- _YOUR TASK_:
Give the records again, every one, exactly.

[Dataset entries]
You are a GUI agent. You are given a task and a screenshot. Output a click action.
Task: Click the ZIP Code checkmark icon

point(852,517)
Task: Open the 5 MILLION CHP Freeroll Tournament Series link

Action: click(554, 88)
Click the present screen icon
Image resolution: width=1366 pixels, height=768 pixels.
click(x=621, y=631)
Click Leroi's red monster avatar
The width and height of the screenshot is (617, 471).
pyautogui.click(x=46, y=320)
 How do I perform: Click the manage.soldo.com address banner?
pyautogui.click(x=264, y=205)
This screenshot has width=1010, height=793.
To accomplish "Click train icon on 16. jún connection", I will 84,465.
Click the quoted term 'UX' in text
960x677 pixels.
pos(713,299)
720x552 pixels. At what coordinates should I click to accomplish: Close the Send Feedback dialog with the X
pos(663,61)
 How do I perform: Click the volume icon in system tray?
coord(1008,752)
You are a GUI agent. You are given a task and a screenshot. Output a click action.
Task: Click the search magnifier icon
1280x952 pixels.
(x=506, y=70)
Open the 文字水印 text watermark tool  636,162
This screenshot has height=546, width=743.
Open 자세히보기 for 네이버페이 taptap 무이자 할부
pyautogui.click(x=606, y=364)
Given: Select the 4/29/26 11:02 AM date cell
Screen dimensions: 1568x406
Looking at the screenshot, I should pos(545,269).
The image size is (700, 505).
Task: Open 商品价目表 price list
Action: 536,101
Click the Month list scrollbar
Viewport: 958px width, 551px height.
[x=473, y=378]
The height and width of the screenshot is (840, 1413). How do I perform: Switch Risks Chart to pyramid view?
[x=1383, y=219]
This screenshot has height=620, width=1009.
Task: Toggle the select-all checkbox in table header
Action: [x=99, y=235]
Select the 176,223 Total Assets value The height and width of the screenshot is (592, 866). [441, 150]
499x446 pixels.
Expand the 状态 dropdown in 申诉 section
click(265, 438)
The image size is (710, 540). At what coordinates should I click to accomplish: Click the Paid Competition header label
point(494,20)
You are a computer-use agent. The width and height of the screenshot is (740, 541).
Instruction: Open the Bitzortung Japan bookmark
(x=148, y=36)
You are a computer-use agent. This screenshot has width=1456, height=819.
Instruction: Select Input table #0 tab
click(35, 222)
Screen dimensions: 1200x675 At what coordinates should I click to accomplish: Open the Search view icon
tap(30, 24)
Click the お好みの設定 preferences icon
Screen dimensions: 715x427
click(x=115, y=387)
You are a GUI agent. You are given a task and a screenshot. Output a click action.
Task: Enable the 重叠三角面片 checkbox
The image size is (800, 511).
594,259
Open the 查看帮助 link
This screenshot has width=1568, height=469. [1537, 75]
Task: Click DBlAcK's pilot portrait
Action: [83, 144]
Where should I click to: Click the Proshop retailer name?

- _WRITTEN SOLUTION_:
You are a GUI agent. You are given a task and a screenshot. Output a click action.
Task: Click the ZIP Code checkmark icon

point(852,517)
Task: Open the 5 MILLION CHP Freeroll Tournament Series link

Action: click(554, 88)
Click the present screen icon
Image resolution: width=1366 pixels, height=768 pixels.
click(x=621, y=631)
Click Leroi's red monster avatar
The width and height of the screenshot is (617, 471).
pyautogui.click(x=46, y=320)
 How do I perform: Click the manage.soldo.com address banner?
pyautogui.click(x=264, y=205)
This screenshot has width=1010, height=793.
To accomplish "Click train icon on 16. jún connection", I will 84,465.
Click the quoted term 'UX' in text
960x677 pixels.
pos(713,299)
720x552 pixels. At what coordinates should I click to accomplish: Close the Send Feedback dialog with the X
pos(663,61)
 How do I perform: Click the volume icon in system tray?
coord(1008,752)
You are a GUI agent. You are given a task and a screenshot. Output a click action.
Task: Click the search magnifier icon
1280x952 pixels.
(x=506, y=70)
Open the 文字水印 text watermark tool  636,162
This screenshot has height=546, width=743.
Open 자세히보기 for 네이버페이 taptap 무이자 할부
pyautogui.click(x=606, y=364)
Given: Select the 4/29/26 11:02 AM date cell
Screen dimensions: 1568x406
Looking at the screenshot, I should pos(545,269).
The image size is (700, 505).
Task: Open 商品价目表 price list
Action: 536,101
Click the Month list scrollbar
Viewport: 958px width, 551px height.
[x=473, y=378]
The height and width of the screenshot is (840, 1413). How do I perform: Switch Risks Chart to pyramid view?
[x=1383, y=219]
This screenshot has height=620, width=1009.
Task: Toggle the select-all checkbox in table header
Action: [x=99, y=235]
Select the 176,223 Total Assets value The height and width of the screenshot is (592, 866). [441, 150]
499x446 pixels.
Expand the 状态 dropdown in 申诉 section
click(265, 438)
The image size is (710, 540). At what coordinates should I click to accomplish: Click the Paid Competition header label
point(494,20)
You are a computer-use agent. The width and height of the screenshot is (740, 541).
Instruction: Open the Bitzortung Japan bookmark
(x=148, y=36)
You are a computer-use agent. This screenshot has width=1456, height=819.
Instruction: Select Input table #0 tab
click(35, 222)
Screen dimensions: 1200x675 At what coordinates should I click to accomplish: Open the Search view icon
tap(30, 24)
Click the お好みの設定 preferences icon
Screen dimensions: 715x427
click(x=115, y=387)
You are a GUI agent. You are given a task and a screenshot. Output a click action.
Task: Enable the 重叠三角面片 checkbox
The image size is (800, 511).
594,259
Open the 查看帮助 link
This screenshot has width=1568, height=469. [1537, 75]
Task: Click DBlAcK's pilot portrait
Action: [83, 144]
Where should I click to: Click the Proshop retailer name?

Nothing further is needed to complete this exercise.